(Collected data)
....

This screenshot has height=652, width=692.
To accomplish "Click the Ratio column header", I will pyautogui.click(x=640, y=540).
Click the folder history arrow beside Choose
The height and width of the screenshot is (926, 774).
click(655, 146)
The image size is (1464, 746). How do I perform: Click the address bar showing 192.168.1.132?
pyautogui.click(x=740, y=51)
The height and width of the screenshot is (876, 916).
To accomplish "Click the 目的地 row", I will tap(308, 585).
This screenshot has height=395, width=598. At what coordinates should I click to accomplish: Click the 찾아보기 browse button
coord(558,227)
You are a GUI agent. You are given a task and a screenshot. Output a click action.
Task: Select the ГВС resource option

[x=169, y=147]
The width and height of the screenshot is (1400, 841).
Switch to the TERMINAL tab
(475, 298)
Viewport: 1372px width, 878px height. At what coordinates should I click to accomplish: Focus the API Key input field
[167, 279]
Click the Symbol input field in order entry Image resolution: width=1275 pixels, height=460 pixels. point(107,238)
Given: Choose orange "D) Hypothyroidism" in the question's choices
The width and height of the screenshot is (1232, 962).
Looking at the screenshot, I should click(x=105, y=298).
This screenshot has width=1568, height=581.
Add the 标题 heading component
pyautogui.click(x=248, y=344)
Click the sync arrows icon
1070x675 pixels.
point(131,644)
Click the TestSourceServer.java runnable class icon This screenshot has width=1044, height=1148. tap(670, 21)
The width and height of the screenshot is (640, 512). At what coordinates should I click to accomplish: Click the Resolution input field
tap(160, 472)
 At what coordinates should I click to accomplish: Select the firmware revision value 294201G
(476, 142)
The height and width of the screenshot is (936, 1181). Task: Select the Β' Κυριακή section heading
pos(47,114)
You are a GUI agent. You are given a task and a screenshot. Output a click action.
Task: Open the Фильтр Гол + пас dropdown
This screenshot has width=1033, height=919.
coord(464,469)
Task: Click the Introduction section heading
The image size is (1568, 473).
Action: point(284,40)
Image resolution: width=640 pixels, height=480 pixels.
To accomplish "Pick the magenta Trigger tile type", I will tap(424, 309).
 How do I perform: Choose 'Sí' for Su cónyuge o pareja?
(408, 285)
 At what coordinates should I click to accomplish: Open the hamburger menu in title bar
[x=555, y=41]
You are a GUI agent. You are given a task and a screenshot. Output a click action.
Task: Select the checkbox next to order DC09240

....

■ **WORK REQUEST**
Nothing beyond the line that contains "The width and height of the screenshot is (1400, 841)." belongs in the answer; reproduce the entries exactly from their first line through it.

■ **WRITTEN SOLUTION**
This screenshot has height=652, width=692.
To accomplish "Click the Ratio column header", I will pyautogui.click(x=640, y=540).
Click the folder history arrow beside Choose
The height and width of the screenshot is (926, 774).
click(655, 146)
The image size is (1464, 746). How do I perform: Click the address bar showing 192.168.1.132?
pyautogui.click(x=740, y=51)
The height and width of the screenshot is (876, 916).
To accomplish "Click the 目的地 row", I will tap(308, 585).
This screenshot has height=395, width=598. At what coordinates should I click to accomplish: Click the 찾아보기 browse button
coord(558,227)
You are a GUI agent. You are given a task and a screenshot. Output a click action.
Task: Select the ГВС resource option

[x=169, y=147]
The width and height of the screenshot is (1400, 841).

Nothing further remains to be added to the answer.